*Text segment*.
+---+

The biggest ideas in the 2020 liberal arms race
Illustration: Sarah Grillo/Axios
Besides attracting a record number of candidates, the 2020 Democratic presidential race could spark the most interesting Democratic political ideas battle in a generation.
The big picture: With no Barack Obama or Hillary Clinton in the arena, a dozen or more hopefuls are already searching for ways to break through with a primary electorate that's increasingly looking left.
A sampling of the big ideas at play:
- "Medicare for All": Sen. Bernie Sander of Vermont has a full-scale single-payer system would outlaw most private insurance benefits and cover everything, for everyone. It could cost about $32.6 trillion over 10 years — roughly what we're projected to spend under the status quo.
- Reforming capitalism: Sen. Elizabeth Warren of Massachusetts has an "Accountable Capitalism Act" that would require big corporations to act in interests of more than just their shareholders, while another bill would ban members of Congress from owning individual stocks, and severely crack down on lobbying by former lawmakers.
- Taxing carbon: Washington Gov. Jay Inslee is pushing a progressive carbon price policy in his state, so anything he pursues on the 2020 campaign trail would likely be similar.
- Redistributing more money: Sen. Kamala Harris of California has a plan that would give up to $6,000 a year for married couples (3K for singles) making less than 100K a year, The Atlantic reports.It could cost $200 billion a year.
- "Baby bonds": Sen. Cory Booker of New Jersey is advancing a plan to give as much as $46K to people upon reaching adulthood, scaled by family income and paid by capital gains and estate tax increases. The money could be used for down payments, college tuition or retirement.

+---+

*Work request A*. Why does the article on 2020 Democratic ideas expect Jay Inslee's campaign proposals on carbon to look the way it describes? Please answer in one to three sentences.
*Work request B*. Reproduce word for word everything in the article on 2020 Democratic ideas from "The biggest ideas" down to "the status quo.".

*Stored data*.
+---+

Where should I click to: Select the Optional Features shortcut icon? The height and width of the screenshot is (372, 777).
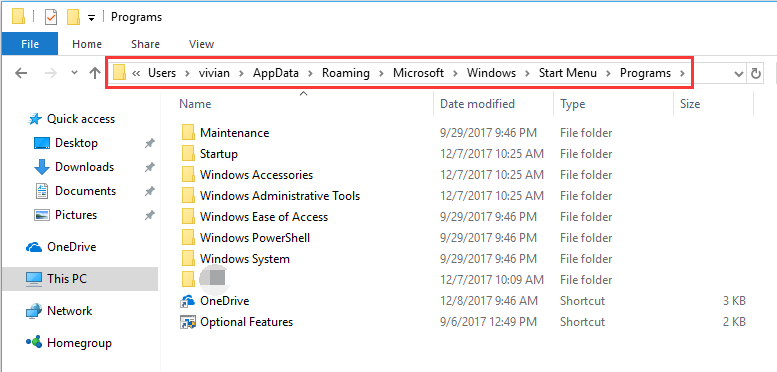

+---+

*Your solution A*. Inslee is already pushing a progressive carbon price policy as governor of Washington. The article therefore expects anything he pursues on the 2020 campaign trail to be similar to that policy.

*Your solution B*.
The biggest ideas in the 2020 liberal arms race
Illustration: Sarah Grillo/Axios
Besides attracting a record number of candidates, the 2020 Democratic presidential race could spark the most interesting Democratic political ideas battle in a generation.
The big picture: With no Barack Obama or Hillary Clinton in the arena, a dozen or more hopefuls are already searching for ways to break through with a primary electorate that's increasingly looking left.
A sampling of the big ideas at play:
- "Medicare for All": Sen. Bernie Sander of Vermont has a full-scale single-payer system would outlaw most private insurance benefits and cover everything, for everyone. It could cost about $32.6 trillion over 10 years — roughly what we're projected to spend under the status quo.